In July, 1586, Lachlan Mor Maclean went to Islay to receive possession of the Rinns and took up his quarters at the fort of Lochgorm. He remained there for three days and received repeated invitations from Angus of Islay to visit him at Mullintrea. Maclean yielded and went to spend a night with him. He was accompanied by seventy followers, or according to another account eighty-six. Maclean was received in a friendly manner and was entertained in grand style. However, he refused to stay the night with Angus and instead went to sleep in one of the buildings which his followers were lodged in, and took with him, James, the son of Angus who was still a hostage. At midnight, Angus of Islay, with 400 armed followers went to the door of the building where Lachlan Mor Maclean was sleeping and asked him to get up and have a drink with him. Maclean went to the door with the hostage James in one hand and a sword in the other, but saw that it was impossible for him to escape. Angus saw that if a fight took place then his son would certainly be killed. Angus solemnly promised that if they gave up his son and surrendered as prisoners that their lives would be spared. Maclean accepted and so did all but two of his men. These two were John Dubh of Morvern and MacDonald Herrach who was one of the men who had caused the slaughter of the MacDoanlds for having stolen Maclean's cattle. These two men refused to leave the building and so the MacDonalds set fire to it and they perished in the flames. The prisoners were all put to death with the exception of Lachlan Mor Maclean himself.

In the history of these events published by Alexander Maclean Sinclair in 1899, he disputes the account given in the book Conflicts of the Clans which was published by the Foulis press in 1764 and which says that Angus executed all of the prisoners in one day. Sinclair states that this happened over a number of days and quotes the Ardgour MS (manuscript) as his source.

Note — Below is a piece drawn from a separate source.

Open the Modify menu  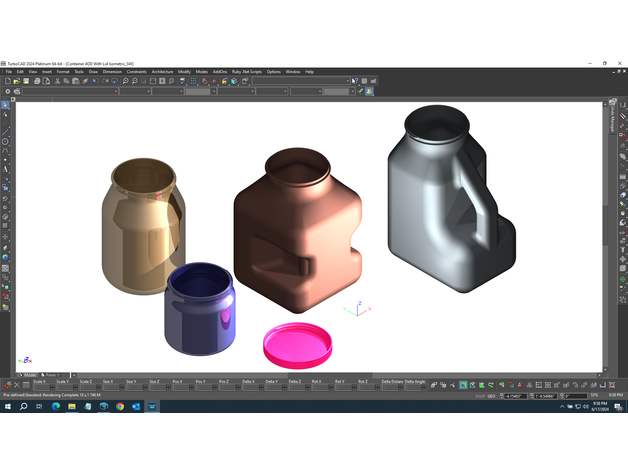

These atrocities came to the attention of the King who employed the chiefs of the Clan Campbell who governed Argyll during the minority of Archibald Campbell, 7th Earl of Argyll, to mediate between the contending clans. Angus MacDonald agreed on the condition that he would be pardoned for his crimes as well as for eight hostages to be placed in his hands by Maclean who in turn was forced to subscribe. After this MacDonald went over to Ireland but while he was away, Maclean, disregarding the hostages, invaded Islay with his clan and laid waste with fire and sword. When MacDonald returned he did not punish the hostages but collected a large force and invaded the isles of Mull and Tiree, putting to death all the inhabitants that came into their hands. Meanwhile, Maclean ravaged and plundered Kintyre.

==Aftermath==

The Government felt it necessary to take immediate action to suppress these alarming disorders. The King and the Privy Council of Scotland issued a proclamation ordering the hostages to be given up to the young Earl of Argyll, or his guardians, and to be brought by them to the King until the final settlement of the dispute between the MacDonalds and Macleans. The two tribes and their supporters were charged to remain quiet and abstain from gathering in arms, and from attacking each other. The King also wrote to the Earl of Huntly asking him to prevent the northern islanders from gathering in arms or committing acts of hostility against each other and that it was his Majesty's intention to take "some special paines" in the affairs of the Isles as he had recently done in the Borders. An act of Parliament was also passed for maintaining good order in both the Borders and Highlands and Isles in which all clan chiefs would have to provide large sureties in accordance with their wealth for the peaceable and orderly behavior of themselves and their vassals. According to the book Conflicts of the Clans, both Angus MacDonald and Lachlan Mor Maclean were committed within the walls of Edinburgh Castle where they remained for only a short time after which they were freed for a small fine and both given a remission, but their eldest sons had to remain as a pledge of their obedience.